DIRECTION: How many lines in the records below contain the word "Open"? Reply with the number alone.

ENTRIES:
--

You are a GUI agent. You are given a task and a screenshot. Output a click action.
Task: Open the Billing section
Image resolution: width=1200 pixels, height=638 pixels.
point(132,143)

--

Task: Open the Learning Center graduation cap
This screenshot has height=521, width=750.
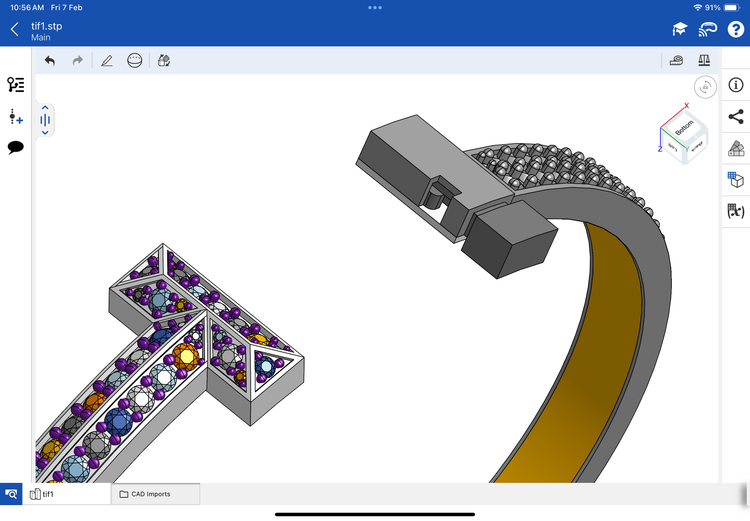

--

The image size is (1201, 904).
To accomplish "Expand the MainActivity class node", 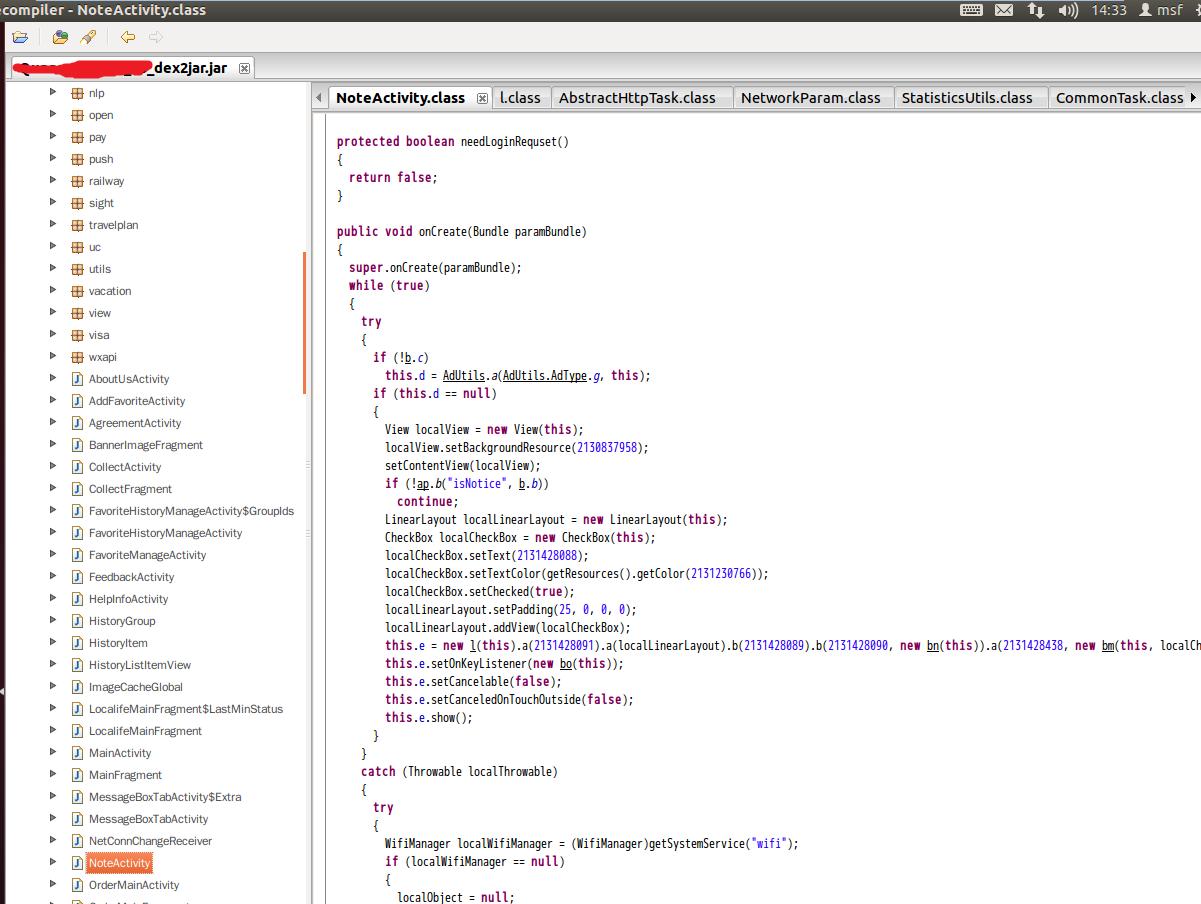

--

ANSWER FOR THIS EXERCISE: 2